Not ideal if this site is a mission critical business component. This afternoon I'll be correcting that and will show you all how to tweak the application load balancer to load balance traffic between two ECS instances and six containers.


As mentioned above, I will be adding another ECS instance to my cluster. Each instance will run three ghost containers each. In case I lose an instance or container, there will be enough redundancy in place to keep my site running smooth.

Let's review, below is the previous diagram of my setup:

I only have a single ECS instance and I never factored using multiple containers to provide redundancy at the container layer. This was due to the limitation of only one container being able to use a port.


The new diagram below configures the ECS segment to be more robust with not only redundant ECS instances but also multiple containers to handle requests. With this setup, I can rest assure that if I lose a container or instance my blog will remain accessible.


Creating a New Cluster

First step is to create a new cluster. This new cluster will have two instances instead of one, but the rest of the settings will be the same (VPC, subnets, and security group).


Updating the Task Definition

Open up the latest task definition for your ghost blog and create a new revision. In this revision, scroll down to the port mappings and set the port to 0. This will tell ECS to dynamically assign a port to the container and map it to port 2368 inside of the container.


Unlike previously I was statically mapping port 80 to 2368, no matter how many tasks I run, only one container will be created because only single container can use port 80 at any given time. Definitely not ideal for scalability and redundancy!

Creating a New Service

Once the new task definition is in place, it's time to create a new service! Navigate to your cluster in ECS and create a new service.
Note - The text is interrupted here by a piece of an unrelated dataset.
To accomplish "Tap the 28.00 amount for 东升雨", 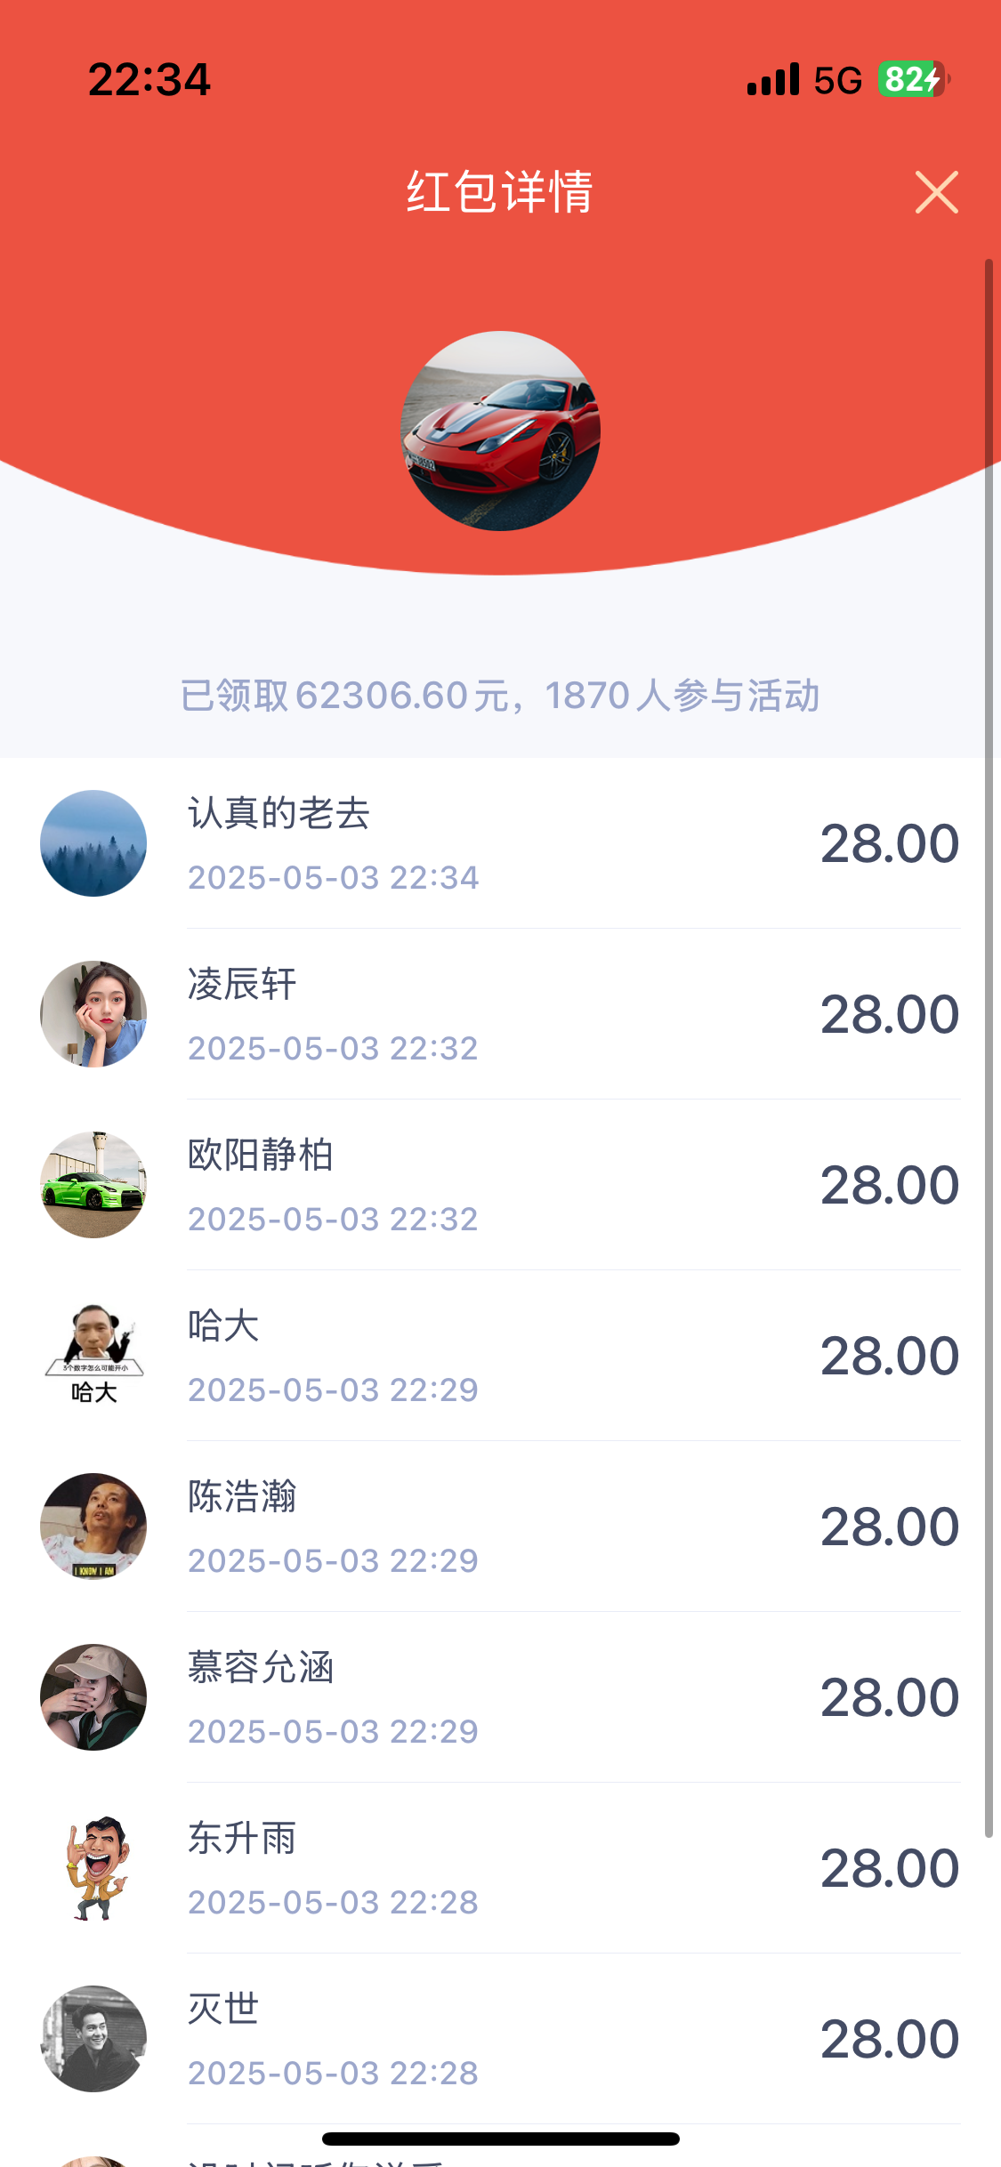I will coord(889,1868).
In the new page that appears, select your new revision within the "Task Definition" section. After that, in the "Number of tasks" put six. I want to have six containers running in my cluster.

Based on the memory and cpu requirements mentioned in the task definition, ECS will provision the containers evenly between the two ECS instances. At the end of this demo, three containers will be housed on each instance at any given time.
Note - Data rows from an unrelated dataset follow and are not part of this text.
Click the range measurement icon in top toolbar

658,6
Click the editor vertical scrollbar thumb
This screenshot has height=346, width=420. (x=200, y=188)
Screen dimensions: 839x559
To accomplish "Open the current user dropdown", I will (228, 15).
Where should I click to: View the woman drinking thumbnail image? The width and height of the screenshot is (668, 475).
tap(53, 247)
Keep the rest of the settings default and click on the "Next step" button on the bottom right corner.


In the next page (Configure network), I will configure the load balancer.

Select "Application Load Balancer" for the load balancer type and use the same service IAM role and load balancer you first created in the previous cluster. In my case I am using ecsServiceRole and ghost-elb respectively.

Notice how it says "Allows containers to use dynamic host port mapping..." in the description of the application load balancer. This is important because it will do the magic of load balancing traffic between containers and their random ports without this feature I'll be limited to using static ports.


Next click on the "Add to load balancer" button, in the page that appears, change the "Target group name" and select the target group for your ECS instance. Mine is named ghost-tg. This should be the only setting you need to edit within the container to load balance section, the rest will be automatically filled.



Give ECS a few seconds to provision the tasks (containers) after creating the service. Next verify all six tasks are up and running nicely as well as your site's front-end is accessible.


Hooray it's working fine! Time to test the redundancy and resilience!

Go into the cluster's main page and open up the tasks tab. Select one of the tasks and stop it.


If you configured your service properly you should see the stopped task. If you remember tasks are the actual containers running on the ECS instances. Check the site's frontend again and confirm it is still accessible by using a browser. You should be able to access it just fine. Refresh a few times to verify you don't get a dreaded 503 error.  

Next check if another container has taken the place of the stopped container and is currently running smoothly. If you see your replacement container running, now you can take a big sigh of relief! Your site is now highly redundant and can quickly recover if it runs into an issue.